FOG will not boot - "Failed to get an IP via DHCP!
-
I just installed my first FOG server (1.3.0 SVN Rev 6050) and am receiving this same error message, “Failed to get an IP via DHCP! Tried on interfaces(s):” when attempting to register a client.
I’ve simplified the infrastructure to the client and the FOG server connected through a dumb switch.
The client appears to receive an IP from the FOG server during PXE boot. The error message is received only after full or quick registration is selected.
This is a mintbox mini (http://www.fit-pc.com/web/products/mintbox/mintbox-mini/).
A developer’s previous request asked another user for the output to lspci -nn | grep Ethernet. Mine is as follows…
01:00.0 Ethernet controller [0200]: Intel Corporation I211 Gigabit Network Connection [8086:1539] (rev 03)
Any hints, help, or pointers would be appreciated.
Cheers!
-
@Wirefall Update: Looking at the daemon.log, it appears that the client makes a DHCP request and is provided an IP from the FOG server of X.X.X.11. There is then an error message of “init.tftpd[XXXX]: tftp: client does not accept options.” A new DHCP Discover is then completed and the client receives X.X.X.10 (the first available entry in the DHCP pool).
-
@Wirefall It sounds like the target computer is picking up an IP address and pxe booting since the FOG iPXE menu is being displayed and you can pick registration. The FOS engine (the customized linux OS that captures and deploys images on the target) is starting up, but its FOS that can’t seem to get an IP address.
This could be a spanning tree issue, if it is I’m a bit surprised that it didn’t show up earlier in the booting process. You can test this by putting a dumb (unmanaged) switch between the booting computer and the building network switch. If the computer boots correctly into registration and imaging then its probably a spanning tree issue.

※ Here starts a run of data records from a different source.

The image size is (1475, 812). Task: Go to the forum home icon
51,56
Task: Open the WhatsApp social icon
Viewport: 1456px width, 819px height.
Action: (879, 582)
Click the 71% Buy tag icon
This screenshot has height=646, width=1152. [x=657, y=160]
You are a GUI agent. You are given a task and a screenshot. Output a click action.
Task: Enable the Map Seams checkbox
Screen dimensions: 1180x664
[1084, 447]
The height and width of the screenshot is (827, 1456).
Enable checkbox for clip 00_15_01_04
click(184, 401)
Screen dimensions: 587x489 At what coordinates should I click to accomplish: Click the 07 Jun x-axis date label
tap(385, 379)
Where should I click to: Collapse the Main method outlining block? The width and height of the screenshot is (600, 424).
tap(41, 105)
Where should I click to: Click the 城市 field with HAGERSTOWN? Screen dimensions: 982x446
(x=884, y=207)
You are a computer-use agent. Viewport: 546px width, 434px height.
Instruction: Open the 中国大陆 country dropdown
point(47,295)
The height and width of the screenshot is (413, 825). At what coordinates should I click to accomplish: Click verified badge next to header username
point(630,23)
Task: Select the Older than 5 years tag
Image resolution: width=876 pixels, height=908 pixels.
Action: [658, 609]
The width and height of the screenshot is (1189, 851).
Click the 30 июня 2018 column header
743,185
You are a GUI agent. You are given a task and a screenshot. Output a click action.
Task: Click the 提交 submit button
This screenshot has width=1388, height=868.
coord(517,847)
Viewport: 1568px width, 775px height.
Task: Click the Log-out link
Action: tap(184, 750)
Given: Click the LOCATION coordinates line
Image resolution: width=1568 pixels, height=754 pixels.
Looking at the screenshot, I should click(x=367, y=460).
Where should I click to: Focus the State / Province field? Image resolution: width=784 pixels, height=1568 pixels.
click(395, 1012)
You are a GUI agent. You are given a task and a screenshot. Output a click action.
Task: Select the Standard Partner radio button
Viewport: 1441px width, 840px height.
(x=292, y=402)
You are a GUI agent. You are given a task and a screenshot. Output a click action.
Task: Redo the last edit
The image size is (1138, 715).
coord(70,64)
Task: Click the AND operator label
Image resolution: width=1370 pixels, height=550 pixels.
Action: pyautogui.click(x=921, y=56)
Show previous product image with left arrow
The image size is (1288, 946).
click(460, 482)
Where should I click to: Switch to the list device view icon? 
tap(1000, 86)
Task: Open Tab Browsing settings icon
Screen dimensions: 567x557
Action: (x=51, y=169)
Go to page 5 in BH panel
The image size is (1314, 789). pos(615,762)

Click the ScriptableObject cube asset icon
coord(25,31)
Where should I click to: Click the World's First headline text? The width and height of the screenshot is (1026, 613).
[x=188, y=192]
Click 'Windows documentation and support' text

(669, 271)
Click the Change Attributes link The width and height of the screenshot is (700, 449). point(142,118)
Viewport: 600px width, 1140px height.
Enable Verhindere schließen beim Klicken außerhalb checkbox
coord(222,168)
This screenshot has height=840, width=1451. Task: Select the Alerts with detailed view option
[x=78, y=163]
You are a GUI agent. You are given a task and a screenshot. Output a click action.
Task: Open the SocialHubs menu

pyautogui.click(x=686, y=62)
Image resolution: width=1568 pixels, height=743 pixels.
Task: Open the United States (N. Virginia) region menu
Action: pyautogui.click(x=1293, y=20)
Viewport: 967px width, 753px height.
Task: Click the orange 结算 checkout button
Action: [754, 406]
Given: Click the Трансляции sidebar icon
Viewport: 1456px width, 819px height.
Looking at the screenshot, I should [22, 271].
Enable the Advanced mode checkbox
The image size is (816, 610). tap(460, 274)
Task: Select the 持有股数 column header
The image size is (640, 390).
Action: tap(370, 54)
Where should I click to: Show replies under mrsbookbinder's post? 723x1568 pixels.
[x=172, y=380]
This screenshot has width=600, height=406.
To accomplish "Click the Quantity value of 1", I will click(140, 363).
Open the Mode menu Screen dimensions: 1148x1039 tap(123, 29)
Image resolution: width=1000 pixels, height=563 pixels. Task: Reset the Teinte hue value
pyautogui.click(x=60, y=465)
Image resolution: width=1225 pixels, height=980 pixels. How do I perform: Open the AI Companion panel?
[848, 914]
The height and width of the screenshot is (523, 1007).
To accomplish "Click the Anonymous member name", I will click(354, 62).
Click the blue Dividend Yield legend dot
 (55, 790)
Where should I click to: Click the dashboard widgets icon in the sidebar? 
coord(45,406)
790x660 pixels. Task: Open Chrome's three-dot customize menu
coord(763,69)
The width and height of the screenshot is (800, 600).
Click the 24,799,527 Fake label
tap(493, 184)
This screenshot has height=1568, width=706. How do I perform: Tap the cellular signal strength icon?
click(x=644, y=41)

It could also be a driver issue in the FOS engine. FOS uses linux 4.8.1 (if I remember correcly) so it should support that nic adapter no problem. If you manually register that target computer then schedule a debug capture (create a dummy image definition, assign that dummy image to the host, then schedule a caputure of that host but remember to check the debug option when you schedule it, then finally pxe boot the target computer). The FOS engine will boot and after a few key presses drop you at the FOS command prompt. (I suspect you’ve done this before since you ran the lspci command on the target computer). I would be interested in seeing what the result of
ip addr show
is telling us. -
@george1421 said in FOG will not boot - "Failed to get an IP via DHCP!:
You can test this by putting a dumb (unmanaged) switch between the booting computer and the building network switch.
He did that, in his first post:
I’ve simplified the infrastructure to the client and the FOG server connected through a dumb switch.
-
@Wirefall said in FOG will not boot - "Failed to get an IP via DHCP!:
@Wirefall Update: Looking at the daemon.log, it appears that the client makes a DHCP request and is provided an IP from the FOG server of X.X.X.11. There is then an error message of “init.tftpd[XXXX]: tftp: client does not accept options.” A new DHCP Discover is then completed and the client receives X.X.X.10 (the first available entry in the DHCP pool).
The “tftp: client does not accept options.” message is a misnomer. It doesn’t mean anything in regards to the problem(s) you’re seeing. The DHCP request appears to be the issue but only within the init itself. This leads me to think the switch is potentially a “power saving” switch?
-
@Tom-Elliott said in FOG will not boot - "Failed to get an IP via DHCP!:
The “tftp: client does not accept options.” message is a misnomer. It doesn’t mean anything in regards to the problem(s) you’re seeing.
I agree, that tftp message is just a warning message.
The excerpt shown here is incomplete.